China’s Premier Wen Jiabao on Friday took aim at what he called “rising trade protectionism”, saying trade disputes were hampering a global economic recovery.
“What is worrying is that… trade protectionism is rising sharply,” Wen said in a televised speech. “Trade protectionism will only slow the pace of world economic recovery.”
The Chinese leader made no specific mention of the United States or other countries, but his remarks followed the US Senate earlier this week passing legislation aimed at punishing China for its alleged currency manipulation.
Some US lawmakers and officials say China’s currency is undervalued, giving the country an unfair trade advantage by making its exports cheaper.
The politically sensitive US trade deficit with China rose to a record level of $29 billion in August, the US Commerce Department said Thursday. The figures are likely to fuel allegations China keeps its currency artificially weak.
Wen, who was speaking at a trade fair in the southern city of Guangzhou, said countries should be “rational” in dealing with trade disputes.
“The shadow of an international financial crisis could be removed as soon as possible… only if we properly handle international trade friction in a more rational way,” he said.
Although leaders in the US House of Representatives have signalled they would block the currency bill — meaning it will not become law — anti-China sentiment is on the rise ahead of US elections in November 2012.
Beijing has denounced the bill as a “ticking time-bomb” that threatens to blow up trade ties between the economic superpowers, and US House Speaker John Boehner has said he would block the bill to prevent a “trade war”.

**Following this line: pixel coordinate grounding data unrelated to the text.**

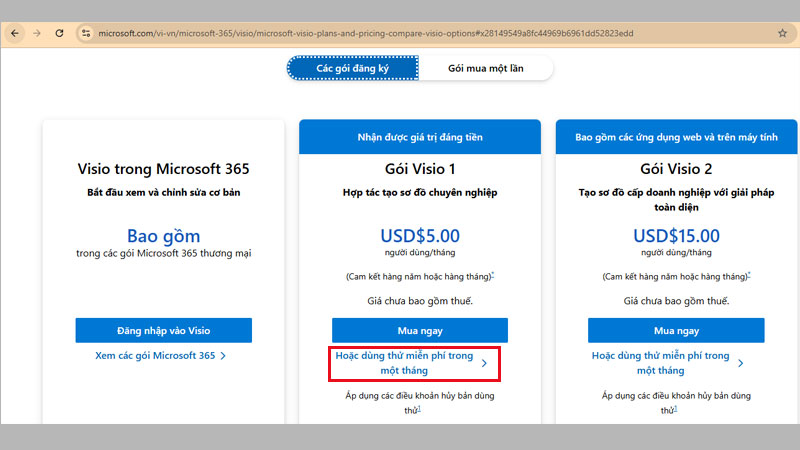Bookmark this page with the star icon
Viewport: 800px width, 450px height.
pos(782,32)
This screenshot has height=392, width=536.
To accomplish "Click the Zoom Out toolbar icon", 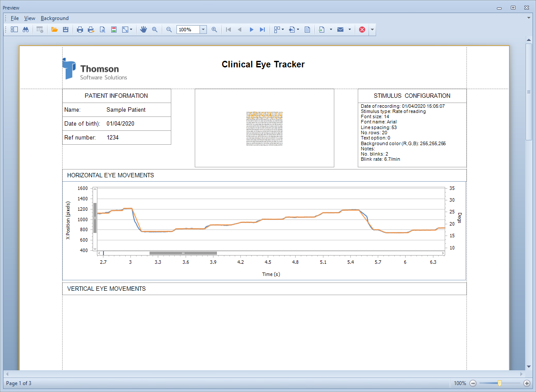I will pyautogui.click(x=169, y=30).
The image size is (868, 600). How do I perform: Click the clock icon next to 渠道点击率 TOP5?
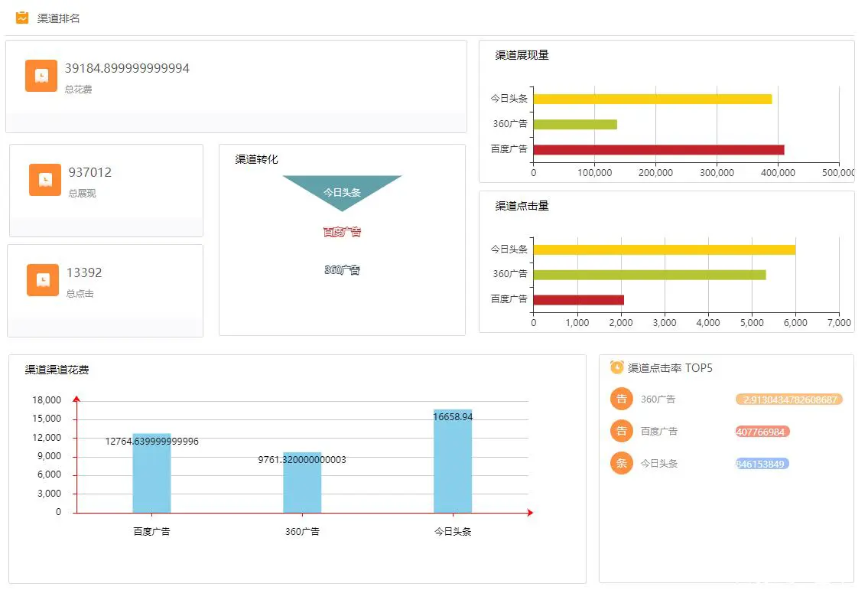tap(617, 368)
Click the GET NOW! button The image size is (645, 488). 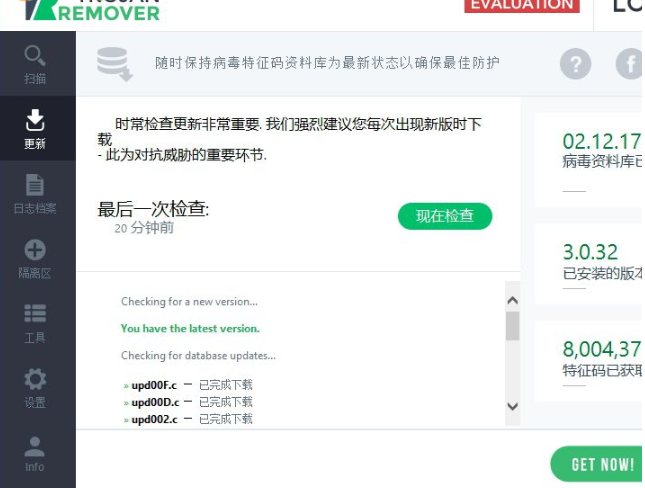[x=597, y=464]
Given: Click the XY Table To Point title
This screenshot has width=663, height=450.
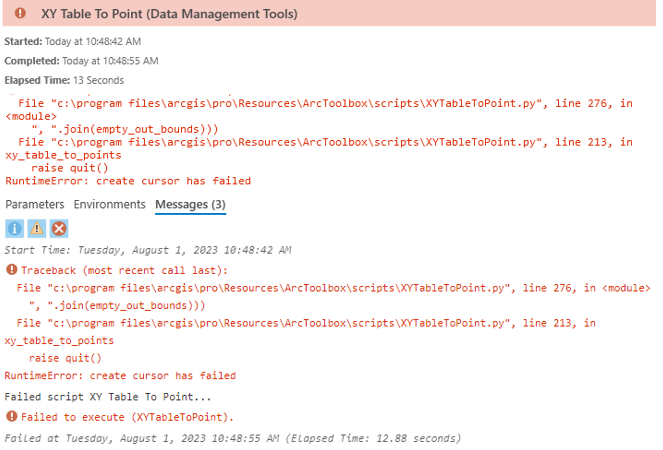Looking at the screenshot, I should (168, 14).
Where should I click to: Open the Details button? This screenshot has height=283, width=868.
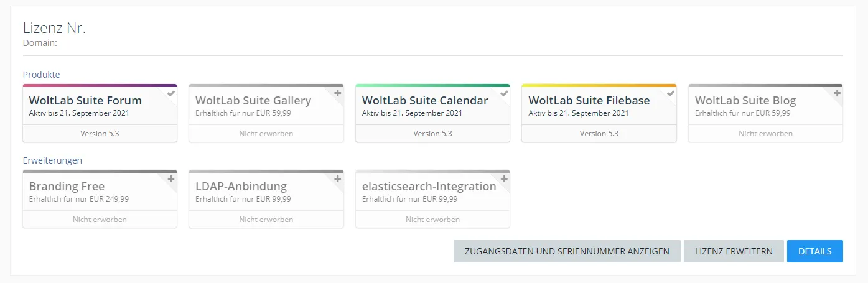tap(814, 251)
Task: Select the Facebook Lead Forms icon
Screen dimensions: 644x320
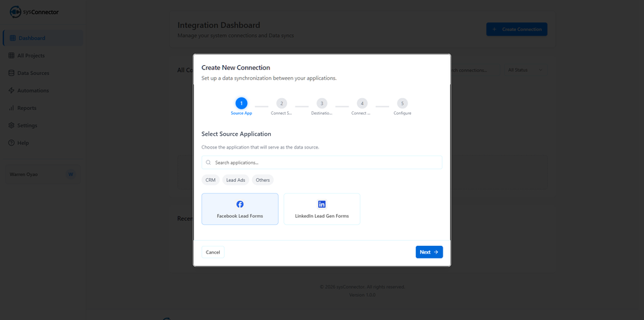Action: 240,204
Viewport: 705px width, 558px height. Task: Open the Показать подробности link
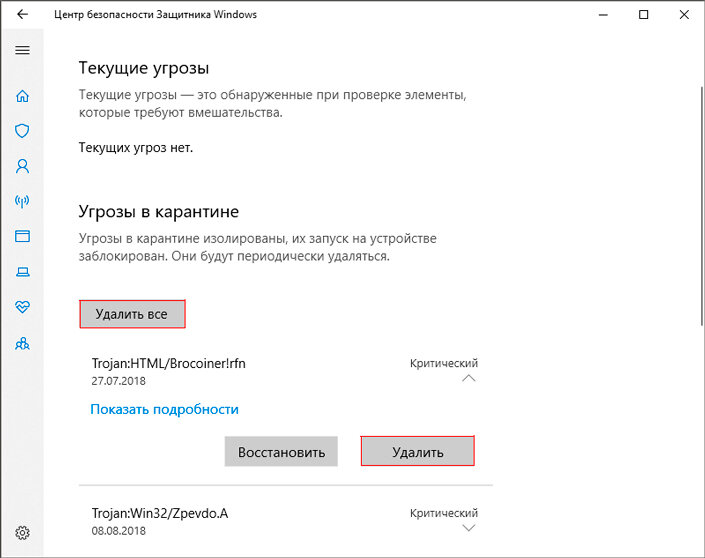[165, 410]
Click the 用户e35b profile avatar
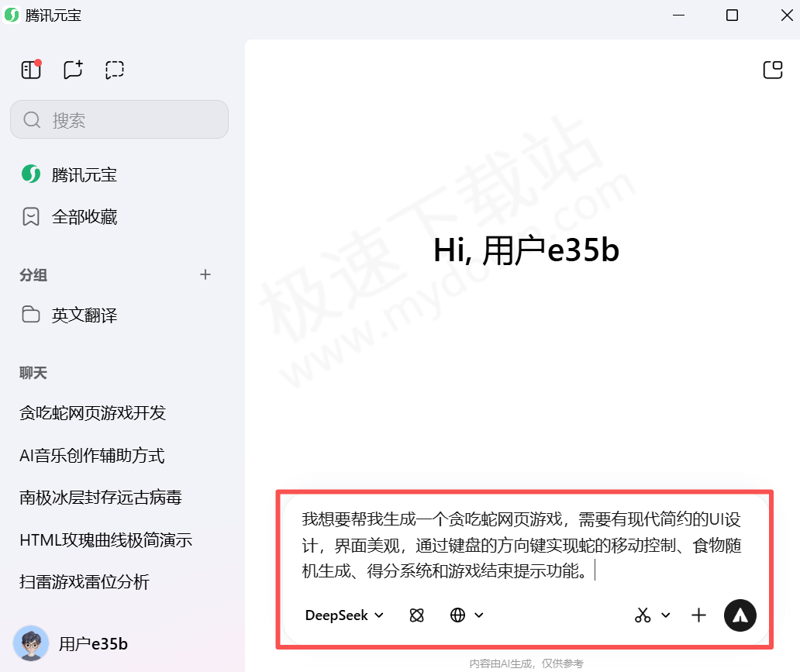800x672 pixels. (x=29, y=644)
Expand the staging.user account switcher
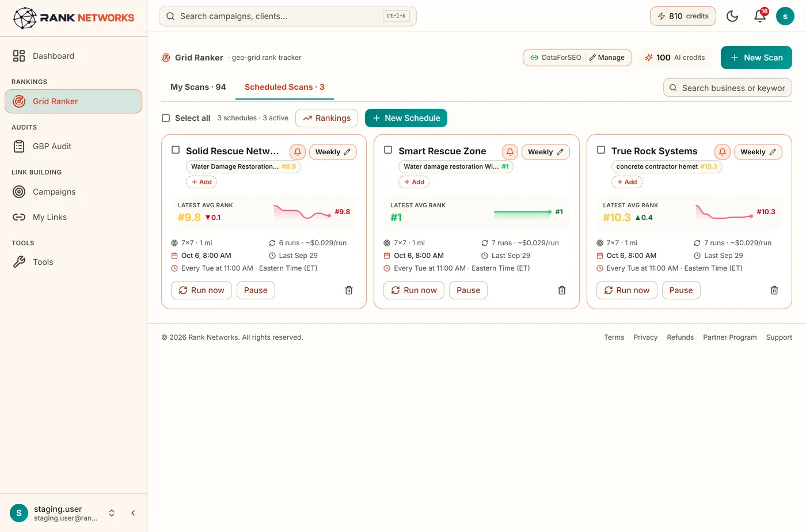The width and height of the screenshot is (806, 532). (112, 513)
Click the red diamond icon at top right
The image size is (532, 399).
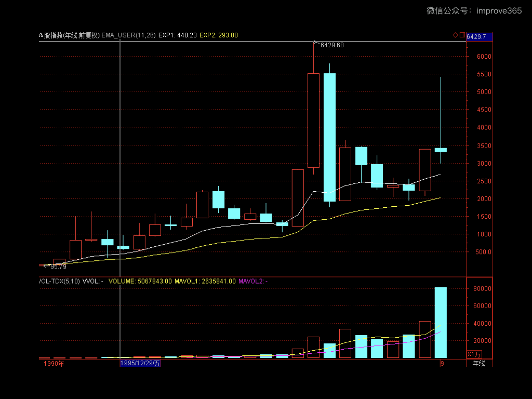pos(456,35)
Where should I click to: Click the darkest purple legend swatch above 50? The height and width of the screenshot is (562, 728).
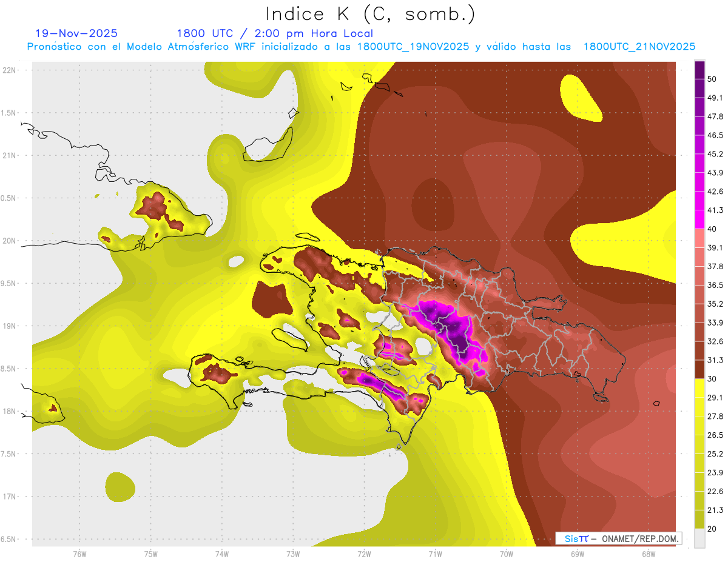click(x=699, y=66)
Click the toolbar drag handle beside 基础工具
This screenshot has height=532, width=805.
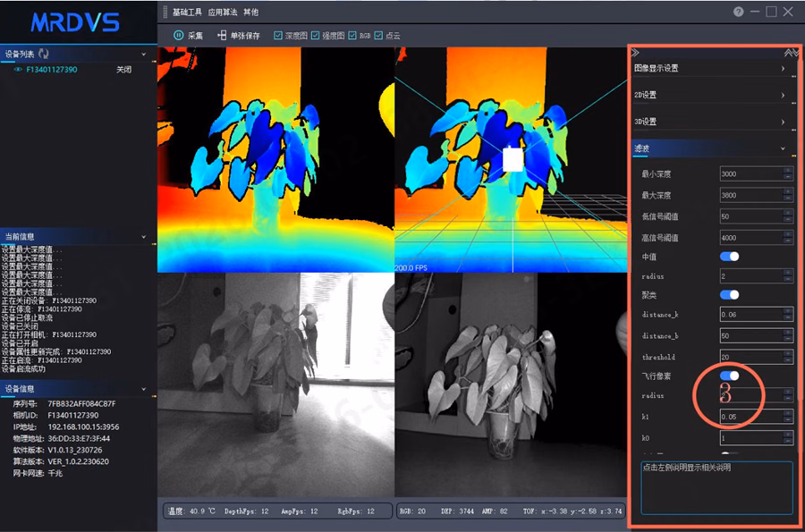[x=165, y=12]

China’s overall trade surplus actually narrowed to $14.51 billion in September as exports slowed, hit by economic turmoil in the United States and Europe, according to official figures.
The country’s exports rose 17.1 percent year-on-year to $169.7 billion, slowing from a 24.5 percent rise in August.
Worries over slowing overseas sales will prevent China from allowing its currency to appreciate more sharply, amid fears this would hurt exports, which are a major driver of economic growth, analysts said.
China defends its exchange rate regime, saying it is moving gradually to make the yuan currency more flexible.
The yuan has risen more than seven percent against the dollar since mid-2010, when Beijing relaxed a de-facto peg to the US currency, imposed in 2008 to protect its exporters during the global financial crisis.